> What is being asked
Retype the entries from the line containing "This screenshot has" through the end of the entries, both included, keeping each line identical. Omit the pictures from your copy.

Dataset excerpt
┄┄┄┄┄┄┄┄┄┄┄┄┄┄┄┄┄┄┄┄
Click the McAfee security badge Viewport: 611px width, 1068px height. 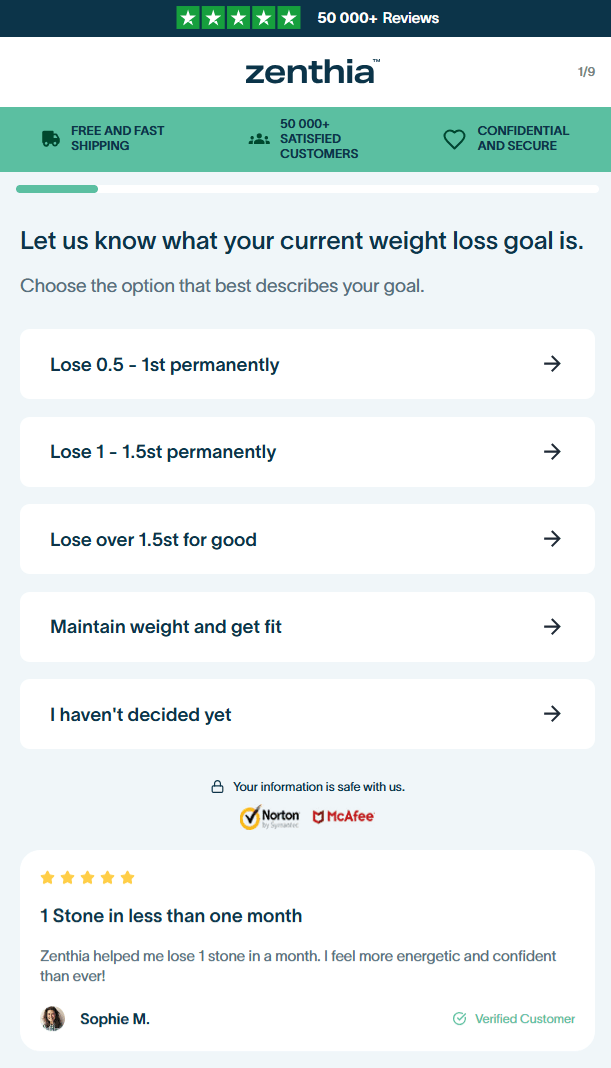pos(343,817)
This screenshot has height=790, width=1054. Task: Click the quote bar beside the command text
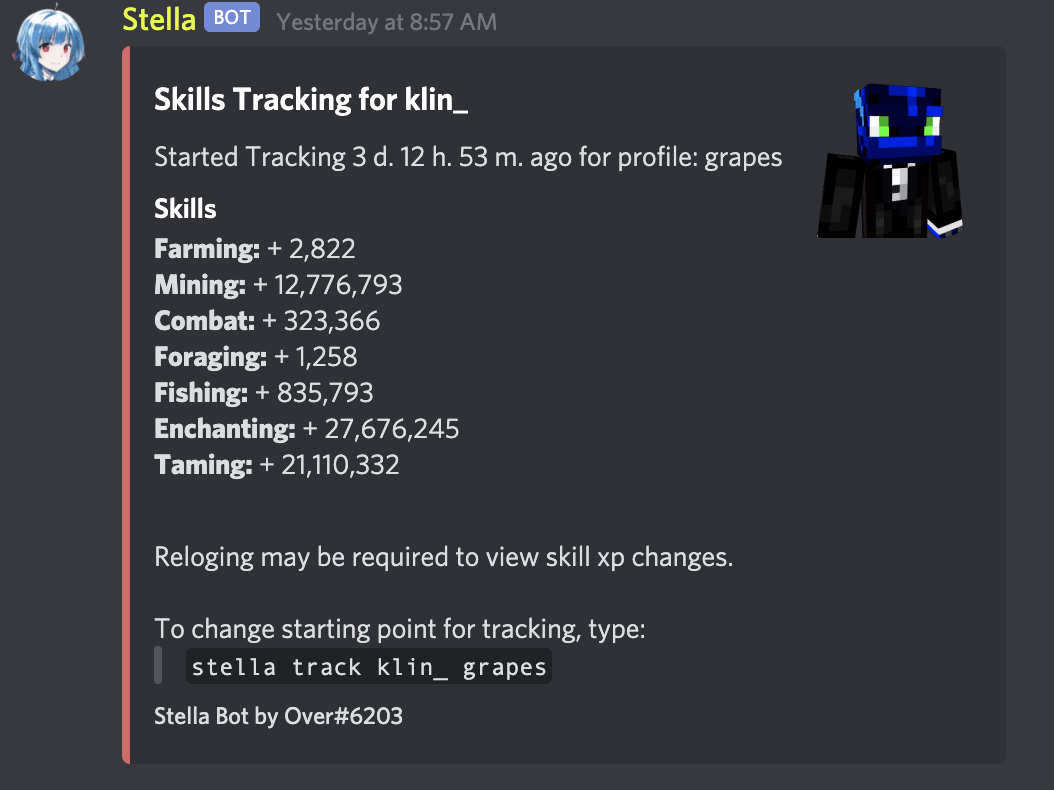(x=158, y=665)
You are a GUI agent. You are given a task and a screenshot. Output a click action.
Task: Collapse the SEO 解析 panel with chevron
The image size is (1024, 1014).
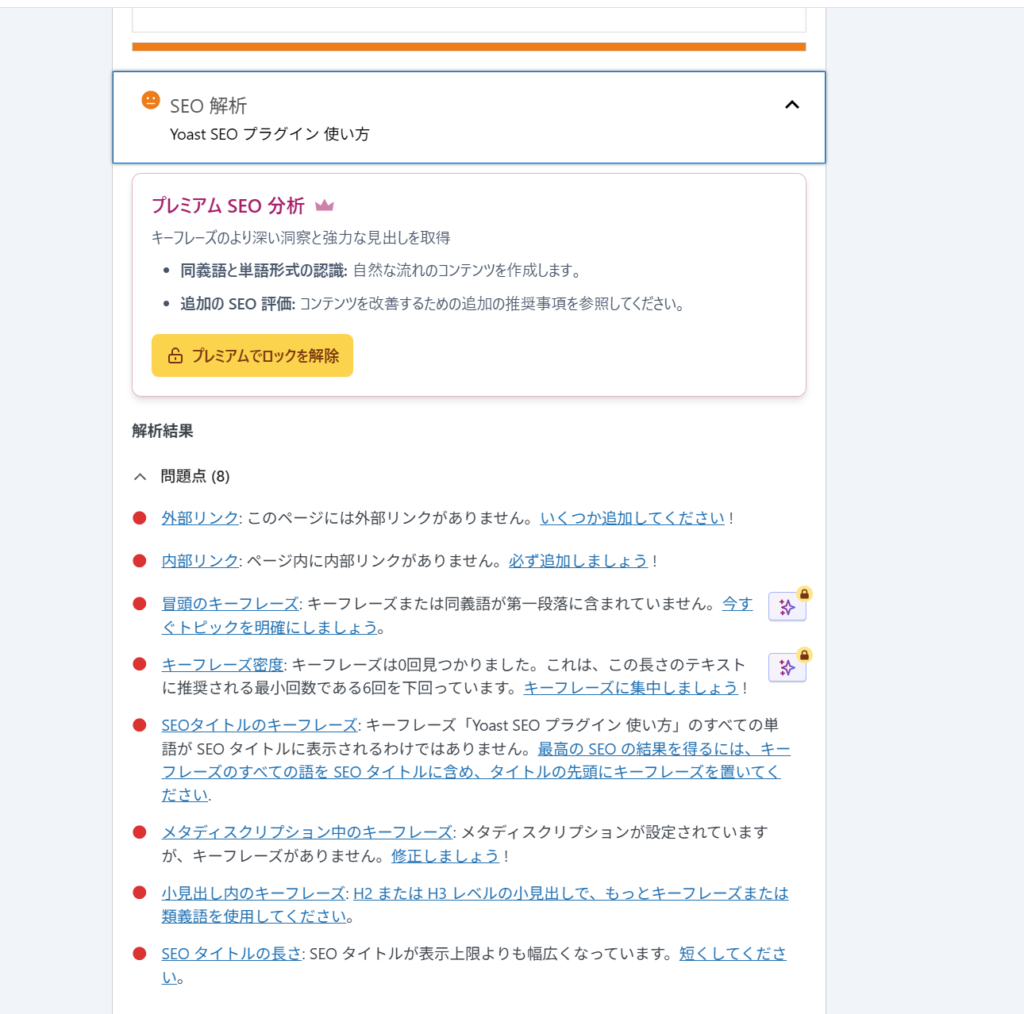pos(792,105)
┄┄┄┄┄┄┄┄┄┄┄┄┄┄┄┄┄┄┄┄
> Correct answer
This screenshot has height=790, width=1054. Task: Click the quote bar beside the command text
(x=158, y=665)
You are a GUI agent. You are given a task and a screenshot. Output a click action.
Task: Collapse the SEO 解析 panel with chevron
The image size is (1024, 1014).
pos(792,105)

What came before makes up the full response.